At Your Next Neurologist Appointment: Discussing Concerns

After starting your DMT, it's important to be open and honest with your neurologist (a specialist for conditions of the nervous system). Don't hesitate to ask questions and discuss any concerns you have.

Whether you are worried about side effects, drug effectiveness, or are anticipating a move, pregnancy, or change in insurance, communicating any care concerns early and often with your neurologist can minimize any potential negative impact on your MS care.

Keep in mind that at your follow-up appointments, your neurologist will also ask you about new, worsening, or recurring neurological symptoms. They will also perform a neurological examination.

Depending on the DMT you are on, you may also need to undergo various blood tests, like a complete blood count (CBC) or liver function panel.

Screening for the John Cunningham (JC) virus is also required for people taking Tysabri.

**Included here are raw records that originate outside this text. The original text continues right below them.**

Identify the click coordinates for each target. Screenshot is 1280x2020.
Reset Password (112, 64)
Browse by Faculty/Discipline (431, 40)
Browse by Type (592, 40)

This is due to the increased risk of developing progressive multifocal leukoencephalopathy (PML), a rare brain infection.

Timing of Next MRI

At your appointment, your neurologist may also order an MRI to see if you have developed any new lesions, regardless of whether or not you are having symptoms.

A brain MRI is generally ordered before starting or switching a DMT, and then repeated three to six months later, followed by yearly scans thereafter.

General Reminders

Taking a disease-modifying therapy is essential to preventing relapses, delaying MS-related disability and, ultimately, caring for your future self. All said, choosing the right DMT and sticking with it can be a difficult process. You may find taking the medication costly, inconvenient, or unpleasant.

Also, it may be hard to grasp its benefits, considering DMTs are long-term, "behind-the-scenes" therapies. They do not treat daily MS symptoms like pain, fatigue, or numbness.

To help you navigate the treatment part of life with MS, consider these tips and reminders:

  • To help stay organized, consider using a pillbox, phone alarm, or arranging for telephone or text message reminders.
  • Ask loved ones for assistance with sticking to your treatment plan.
  • Continue to gain knowledge and stay up-to-date on the latest MS research.
  • If you have financial concerns, contact your neurologist, drug manufacturer, and/or patient assistance programs through the National Multiple Sclerosis Society.

Summary

MS is an incurable disease, but there are multiple disease-modifying therapies (DMTs) available that can help reduce relapses and slow the course of the disease. Sometimes, though, your MS medication stops working, as evidenced by new relapses, MRI lesions, and/or disability progression. When a DMT stops being effective, your neurologist will probably switch you to a new drug.

A Word From Verywell

As you navigate the physical, emotional, and logistical obstacles of living with MS, remember to set aside time for self-care and enjoyment. Some people find that journaling, meditating, or engaging in deep breathing exercises can help provide comfort and ease stress. You may also consider joining an MS support group as a social outlet and source of encouragement.

Frequently Asked Questions

  • What side effects are red flags that MS medication isn’t working?

    There are multiple MS disease-modifying therapies, all varying in their side effect profiles. Experiencing side effects is not a sign that a drug is not working.

    Rather, signs that your MS medication isn't working are if you continue to have severe or multiple relapses, you develop new MRI lesions, or your disability worsens after being on that medication for a year.

  • Why is PML a side effect of some MS medications?

    PML is a rare, potentially fatal brain disease caused by infection with or reactivation of the John Cunningham virus (JC virus). Since MS disease-modifying therapies (DMTs) change how your immune system works, people who take certain DMTs are at a higher risk of contracting (or reactivating) the JC virus.

  • Is it safe to stop MS medications suddenly?

    It's important to not stop your MS medication, unless under the guidance of your neurologist. Stopping your medication, especially if done suddenly without preparation for the next treatment steps, may worsen your MS activity.